> [What is required]:
Copy the stretch from the start of the rows through the line that contains "Action: point(64,426)", keeping every line word for word.

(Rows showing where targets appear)
▶

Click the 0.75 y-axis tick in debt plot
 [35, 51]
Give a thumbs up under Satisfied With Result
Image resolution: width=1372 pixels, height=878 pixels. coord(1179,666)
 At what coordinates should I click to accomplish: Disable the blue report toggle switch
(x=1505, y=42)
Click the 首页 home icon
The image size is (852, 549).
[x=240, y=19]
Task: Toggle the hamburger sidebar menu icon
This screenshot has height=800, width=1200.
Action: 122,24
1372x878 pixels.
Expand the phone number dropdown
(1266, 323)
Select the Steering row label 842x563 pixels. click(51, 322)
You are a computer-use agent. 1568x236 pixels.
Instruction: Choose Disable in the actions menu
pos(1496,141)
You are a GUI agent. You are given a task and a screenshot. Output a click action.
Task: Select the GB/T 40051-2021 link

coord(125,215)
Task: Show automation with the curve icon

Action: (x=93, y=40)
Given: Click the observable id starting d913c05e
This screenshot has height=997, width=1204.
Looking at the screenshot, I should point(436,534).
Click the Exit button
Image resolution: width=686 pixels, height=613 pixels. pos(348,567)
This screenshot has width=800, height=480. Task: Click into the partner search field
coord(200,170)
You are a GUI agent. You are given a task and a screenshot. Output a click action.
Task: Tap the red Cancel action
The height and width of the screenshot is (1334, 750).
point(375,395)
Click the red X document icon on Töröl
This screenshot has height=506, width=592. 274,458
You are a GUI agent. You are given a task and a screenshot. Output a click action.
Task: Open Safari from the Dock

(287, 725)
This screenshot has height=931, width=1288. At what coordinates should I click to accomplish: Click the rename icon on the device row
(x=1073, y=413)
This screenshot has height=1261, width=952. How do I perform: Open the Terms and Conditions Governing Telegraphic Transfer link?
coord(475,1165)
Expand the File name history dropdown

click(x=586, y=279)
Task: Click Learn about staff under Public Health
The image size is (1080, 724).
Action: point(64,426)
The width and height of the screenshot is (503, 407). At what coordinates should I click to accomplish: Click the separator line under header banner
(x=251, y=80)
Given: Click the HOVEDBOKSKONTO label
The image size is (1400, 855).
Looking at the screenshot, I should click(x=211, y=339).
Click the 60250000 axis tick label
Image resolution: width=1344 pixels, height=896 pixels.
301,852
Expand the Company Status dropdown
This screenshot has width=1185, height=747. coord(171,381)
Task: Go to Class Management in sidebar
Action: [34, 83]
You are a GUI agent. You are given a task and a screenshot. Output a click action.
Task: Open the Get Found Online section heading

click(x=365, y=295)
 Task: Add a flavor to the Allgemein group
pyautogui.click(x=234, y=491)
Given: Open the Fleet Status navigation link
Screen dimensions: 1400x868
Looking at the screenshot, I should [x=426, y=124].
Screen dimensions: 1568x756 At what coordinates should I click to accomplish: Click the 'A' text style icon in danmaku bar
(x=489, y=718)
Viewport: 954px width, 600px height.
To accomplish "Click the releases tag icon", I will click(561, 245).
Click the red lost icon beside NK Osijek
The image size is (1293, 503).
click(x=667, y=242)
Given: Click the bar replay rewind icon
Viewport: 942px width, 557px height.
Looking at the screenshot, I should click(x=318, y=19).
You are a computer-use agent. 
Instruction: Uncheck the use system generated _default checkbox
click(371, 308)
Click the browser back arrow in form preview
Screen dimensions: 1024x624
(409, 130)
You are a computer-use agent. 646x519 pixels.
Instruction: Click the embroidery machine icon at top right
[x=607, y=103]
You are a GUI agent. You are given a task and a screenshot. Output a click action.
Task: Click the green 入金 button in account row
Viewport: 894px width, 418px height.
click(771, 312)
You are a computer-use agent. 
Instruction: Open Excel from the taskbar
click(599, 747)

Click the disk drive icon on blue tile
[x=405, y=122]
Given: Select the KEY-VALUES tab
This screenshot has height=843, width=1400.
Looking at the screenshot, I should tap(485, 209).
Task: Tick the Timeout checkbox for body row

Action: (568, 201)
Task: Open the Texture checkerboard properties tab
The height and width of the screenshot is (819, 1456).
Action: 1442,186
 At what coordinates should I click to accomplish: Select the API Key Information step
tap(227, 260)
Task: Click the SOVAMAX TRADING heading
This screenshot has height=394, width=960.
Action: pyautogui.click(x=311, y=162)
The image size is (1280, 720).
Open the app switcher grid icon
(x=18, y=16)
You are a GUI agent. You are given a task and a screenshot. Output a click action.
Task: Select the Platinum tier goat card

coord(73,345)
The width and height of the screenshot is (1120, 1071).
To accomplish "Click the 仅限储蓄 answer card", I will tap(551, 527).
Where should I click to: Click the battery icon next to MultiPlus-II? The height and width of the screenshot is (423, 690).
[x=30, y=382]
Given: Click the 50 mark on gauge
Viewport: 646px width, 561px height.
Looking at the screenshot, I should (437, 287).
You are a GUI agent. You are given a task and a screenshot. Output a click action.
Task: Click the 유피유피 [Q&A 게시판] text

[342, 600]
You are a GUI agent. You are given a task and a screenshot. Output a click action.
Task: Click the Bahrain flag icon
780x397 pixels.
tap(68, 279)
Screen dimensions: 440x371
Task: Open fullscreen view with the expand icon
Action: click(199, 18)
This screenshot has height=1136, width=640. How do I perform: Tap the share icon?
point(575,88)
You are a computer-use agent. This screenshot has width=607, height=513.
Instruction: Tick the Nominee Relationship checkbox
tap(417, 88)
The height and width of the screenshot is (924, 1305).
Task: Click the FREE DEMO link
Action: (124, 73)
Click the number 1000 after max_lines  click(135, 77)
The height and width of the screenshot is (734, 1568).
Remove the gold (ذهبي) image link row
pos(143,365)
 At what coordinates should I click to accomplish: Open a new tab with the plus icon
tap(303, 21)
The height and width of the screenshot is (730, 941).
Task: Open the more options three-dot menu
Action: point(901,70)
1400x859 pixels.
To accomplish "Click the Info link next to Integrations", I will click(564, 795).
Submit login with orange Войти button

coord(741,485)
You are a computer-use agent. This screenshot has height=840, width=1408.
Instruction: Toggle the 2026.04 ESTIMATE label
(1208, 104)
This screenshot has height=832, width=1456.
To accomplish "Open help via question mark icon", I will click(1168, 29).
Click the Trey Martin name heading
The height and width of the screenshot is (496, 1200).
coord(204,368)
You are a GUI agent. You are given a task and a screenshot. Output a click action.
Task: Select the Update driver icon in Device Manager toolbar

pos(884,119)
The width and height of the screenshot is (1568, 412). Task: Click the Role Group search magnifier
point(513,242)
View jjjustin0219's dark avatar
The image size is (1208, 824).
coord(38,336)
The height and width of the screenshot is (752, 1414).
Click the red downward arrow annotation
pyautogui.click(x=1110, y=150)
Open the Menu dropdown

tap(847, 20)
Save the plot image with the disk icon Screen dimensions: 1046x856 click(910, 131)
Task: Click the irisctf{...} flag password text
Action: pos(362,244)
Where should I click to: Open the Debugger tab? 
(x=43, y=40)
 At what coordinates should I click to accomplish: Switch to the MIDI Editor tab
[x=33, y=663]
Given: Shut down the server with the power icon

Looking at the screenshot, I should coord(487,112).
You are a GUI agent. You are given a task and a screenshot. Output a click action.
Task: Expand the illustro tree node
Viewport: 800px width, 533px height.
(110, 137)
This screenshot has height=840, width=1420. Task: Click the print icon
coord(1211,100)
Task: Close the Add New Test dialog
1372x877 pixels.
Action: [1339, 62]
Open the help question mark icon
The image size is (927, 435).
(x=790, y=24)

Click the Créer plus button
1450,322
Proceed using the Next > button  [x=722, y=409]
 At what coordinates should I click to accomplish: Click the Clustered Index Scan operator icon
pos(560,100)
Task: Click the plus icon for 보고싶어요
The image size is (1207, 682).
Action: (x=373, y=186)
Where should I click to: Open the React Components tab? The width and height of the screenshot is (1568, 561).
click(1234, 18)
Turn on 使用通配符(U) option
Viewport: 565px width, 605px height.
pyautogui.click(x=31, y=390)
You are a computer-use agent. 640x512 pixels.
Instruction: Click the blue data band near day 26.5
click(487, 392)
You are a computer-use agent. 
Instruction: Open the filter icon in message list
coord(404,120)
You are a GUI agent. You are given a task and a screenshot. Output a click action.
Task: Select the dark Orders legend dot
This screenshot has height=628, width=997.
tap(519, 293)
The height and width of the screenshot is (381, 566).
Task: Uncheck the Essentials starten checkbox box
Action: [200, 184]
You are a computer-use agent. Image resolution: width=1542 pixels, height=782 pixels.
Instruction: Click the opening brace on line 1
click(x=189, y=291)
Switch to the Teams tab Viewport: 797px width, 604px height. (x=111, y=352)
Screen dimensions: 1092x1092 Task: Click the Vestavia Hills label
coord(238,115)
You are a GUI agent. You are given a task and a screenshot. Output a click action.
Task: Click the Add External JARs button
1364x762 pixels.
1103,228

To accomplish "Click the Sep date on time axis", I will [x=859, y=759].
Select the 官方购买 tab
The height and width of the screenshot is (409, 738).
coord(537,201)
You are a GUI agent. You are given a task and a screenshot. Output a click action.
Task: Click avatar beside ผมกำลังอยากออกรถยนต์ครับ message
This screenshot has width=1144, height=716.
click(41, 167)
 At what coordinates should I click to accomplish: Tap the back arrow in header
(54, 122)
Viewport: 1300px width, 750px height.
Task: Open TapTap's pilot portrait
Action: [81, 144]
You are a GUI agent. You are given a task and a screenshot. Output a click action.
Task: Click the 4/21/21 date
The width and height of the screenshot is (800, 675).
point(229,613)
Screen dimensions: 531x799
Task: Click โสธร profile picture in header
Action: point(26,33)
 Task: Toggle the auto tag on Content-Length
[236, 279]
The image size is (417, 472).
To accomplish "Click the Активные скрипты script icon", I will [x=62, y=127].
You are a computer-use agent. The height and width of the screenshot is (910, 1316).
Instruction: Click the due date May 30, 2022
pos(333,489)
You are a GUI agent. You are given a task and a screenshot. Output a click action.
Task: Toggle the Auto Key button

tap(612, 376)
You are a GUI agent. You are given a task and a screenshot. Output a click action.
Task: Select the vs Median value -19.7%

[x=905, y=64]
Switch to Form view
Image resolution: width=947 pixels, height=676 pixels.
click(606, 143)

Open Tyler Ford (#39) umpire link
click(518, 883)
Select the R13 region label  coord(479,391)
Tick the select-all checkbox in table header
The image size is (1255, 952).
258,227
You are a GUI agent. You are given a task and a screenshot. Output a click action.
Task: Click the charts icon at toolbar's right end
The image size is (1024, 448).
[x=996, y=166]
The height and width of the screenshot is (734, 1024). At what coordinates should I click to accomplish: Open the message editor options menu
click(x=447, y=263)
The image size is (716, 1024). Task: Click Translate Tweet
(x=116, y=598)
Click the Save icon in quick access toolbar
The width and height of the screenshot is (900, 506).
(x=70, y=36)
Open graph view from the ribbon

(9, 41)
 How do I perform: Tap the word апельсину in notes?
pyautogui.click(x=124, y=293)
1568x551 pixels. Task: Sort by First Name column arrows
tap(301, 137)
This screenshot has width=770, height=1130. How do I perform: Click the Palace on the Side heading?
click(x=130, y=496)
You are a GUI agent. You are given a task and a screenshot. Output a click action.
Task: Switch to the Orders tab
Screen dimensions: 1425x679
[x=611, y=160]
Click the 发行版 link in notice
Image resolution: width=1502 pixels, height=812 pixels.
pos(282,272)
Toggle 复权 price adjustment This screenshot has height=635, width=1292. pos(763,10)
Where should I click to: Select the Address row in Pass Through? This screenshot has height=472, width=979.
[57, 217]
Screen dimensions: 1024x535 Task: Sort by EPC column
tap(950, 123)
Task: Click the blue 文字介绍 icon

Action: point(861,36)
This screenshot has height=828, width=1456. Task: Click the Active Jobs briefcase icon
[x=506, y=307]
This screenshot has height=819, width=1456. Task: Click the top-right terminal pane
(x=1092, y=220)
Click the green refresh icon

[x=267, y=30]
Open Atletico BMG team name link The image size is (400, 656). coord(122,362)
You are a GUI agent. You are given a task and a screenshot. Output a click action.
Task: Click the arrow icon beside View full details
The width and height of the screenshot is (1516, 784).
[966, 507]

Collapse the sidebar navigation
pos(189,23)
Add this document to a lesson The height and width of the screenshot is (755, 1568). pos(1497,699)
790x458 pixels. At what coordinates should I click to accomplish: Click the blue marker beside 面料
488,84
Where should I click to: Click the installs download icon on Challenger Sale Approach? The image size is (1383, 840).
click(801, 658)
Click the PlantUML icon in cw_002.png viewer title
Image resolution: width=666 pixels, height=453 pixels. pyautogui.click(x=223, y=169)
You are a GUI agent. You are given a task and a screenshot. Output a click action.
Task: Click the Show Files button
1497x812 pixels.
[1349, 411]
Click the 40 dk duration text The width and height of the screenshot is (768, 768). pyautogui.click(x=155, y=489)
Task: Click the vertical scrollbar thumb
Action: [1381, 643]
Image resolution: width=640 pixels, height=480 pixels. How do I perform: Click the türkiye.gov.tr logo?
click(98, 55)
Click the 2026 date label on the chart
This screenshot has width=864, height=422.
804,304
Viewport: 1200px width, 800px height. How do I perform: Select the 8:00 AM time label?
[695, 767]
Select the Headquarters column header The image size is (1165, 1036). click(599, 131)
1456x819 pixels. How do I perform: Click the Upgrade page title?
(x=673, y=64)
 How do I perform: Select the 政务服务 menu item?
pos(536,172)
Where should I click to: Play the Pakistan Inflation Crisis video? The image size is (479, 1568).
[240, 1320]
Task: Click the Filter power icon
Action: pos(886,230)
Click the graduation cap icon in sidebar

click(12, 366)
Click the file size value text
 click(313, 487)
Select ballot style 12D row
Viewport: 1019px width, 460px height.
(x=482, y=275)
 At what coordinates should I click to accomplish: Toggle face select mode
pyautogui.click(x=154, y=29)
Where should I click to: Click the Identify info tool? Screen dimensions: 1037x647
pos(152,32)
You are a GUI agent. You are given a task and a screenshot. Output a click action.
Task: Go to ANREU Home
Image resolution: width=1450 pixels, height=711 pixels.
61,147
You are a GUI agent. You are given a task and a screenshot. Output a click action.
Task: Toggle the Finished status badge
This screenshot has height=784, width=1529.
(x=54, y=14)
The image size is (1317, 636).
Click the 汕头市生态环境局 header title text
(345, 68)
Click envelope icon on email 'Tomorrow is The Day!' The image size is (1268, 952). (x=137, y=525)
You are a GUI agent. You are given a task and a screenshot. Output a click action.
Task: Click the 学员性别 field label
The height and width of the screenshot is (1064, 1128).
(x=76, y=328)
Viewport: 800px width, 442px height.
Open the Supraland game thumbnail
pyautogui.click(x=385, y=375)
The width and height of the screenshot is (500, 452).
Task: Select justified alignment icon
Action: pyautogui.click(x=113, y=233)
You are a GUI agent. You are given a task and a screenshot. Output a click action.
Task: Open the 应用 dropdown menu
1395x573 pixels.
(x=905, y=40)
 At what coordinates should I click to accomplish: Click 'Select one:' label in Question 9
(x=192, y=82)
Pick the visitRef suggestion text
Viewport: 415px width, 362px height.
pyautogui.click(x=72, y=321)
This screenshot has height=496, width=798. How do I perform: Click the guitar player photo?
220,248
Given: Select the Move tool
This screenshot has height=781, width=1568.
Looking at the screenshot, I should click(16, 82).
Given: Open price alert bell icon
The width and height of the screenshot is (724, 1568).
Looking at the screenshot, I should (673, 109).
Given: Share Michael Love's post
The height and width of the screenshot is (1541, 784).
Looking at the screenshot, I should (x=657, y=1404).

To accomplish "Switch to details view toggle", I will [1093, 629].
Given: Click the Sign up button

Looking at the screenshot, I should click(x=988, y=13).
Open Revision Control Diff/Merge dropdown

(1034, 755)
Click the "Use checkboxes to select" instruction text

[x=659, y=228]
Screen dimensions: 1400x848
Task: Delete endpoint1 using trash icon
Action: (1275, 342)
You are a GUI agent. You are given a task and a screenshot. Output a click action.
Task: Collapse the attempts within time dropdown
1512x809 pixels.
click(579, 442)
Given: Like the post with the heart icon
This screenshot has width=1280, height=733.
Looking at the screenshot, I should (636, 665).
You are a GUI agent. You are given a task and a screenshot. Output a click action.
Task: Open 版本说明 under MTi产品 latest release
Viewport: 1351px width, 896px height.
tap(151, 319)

◀

> [Task output]:
Click the 0.75 y-axis tick in debt plot
 [35, 51]
Give a thumbs up under Satisfied With Result
Image resolution: width=1372 pixels, height=878 pixels. coord(1179,666)
 At what coordinates should I click to accomplish: Disable the blue report toggle switch
(x=1505, y=42)
Click the 首页 home icon
The image size is (852, 549).
[x=240, y=19]
Task: Toggle the hamburger sidebar menu icon
This screenshot has height=800, width=1200.
Action: 122,24
1372x878 pixels.
Expand the phone number dropdown
(1266, 323)
Select the Steering row label 842x563 pixels. click(51, 322)
You are a computer-use agent. 1568x236 pixels.
Instruction: Choose Disable in the actions menu
pos(1496,141)
You are a GUI agent. You are given a task and a screenshot. Output a click action.
Task: Select the GB/T 40051-2021 link

coord(125,215)
Task: Show automation with the curve icon

Action: (x=93, y=40)
Given: Click the observable id starting d913c05e
This screenshot has height=997, width=1204.
Looking at the screenshot, I should point(436,534).
Click the Exit button
Image resolution: width=686 pixels, height=613 pixels. pos(348,567)
This screenshot has width=800, height=480. Task: Click into the partner search field
coord(200,170)
You are a GUI agent. You are given a task and a screenshot. Output a click action.
Task: Tap the red Cancel action
The height and width of the screenshot is (1334, 750).
point(375,395)
Click the red X document icon on Töröl
This screenshot has height=506, width=592. 274,458
You are a GUI agent. You are given a task and a screenshot. Output a click action.
Task: Open Safari from the Dock

(287, 725)
This screenshot has height=931, width=1288. At what coordinates should I click to accomplish: Click the rename icon on the device row
(x=1073, y=413)
This screenshot has height=1261, width=952. How do I perform: Open the Terms and Conditions Governing Telegraphic Transfer link?
coord(475,1165)
Expand the File name history dropdown

click(x=586, y=279)
Task: Click Learn about staff under Public Health
The image size is (1080, 724).
Action: point(64,426)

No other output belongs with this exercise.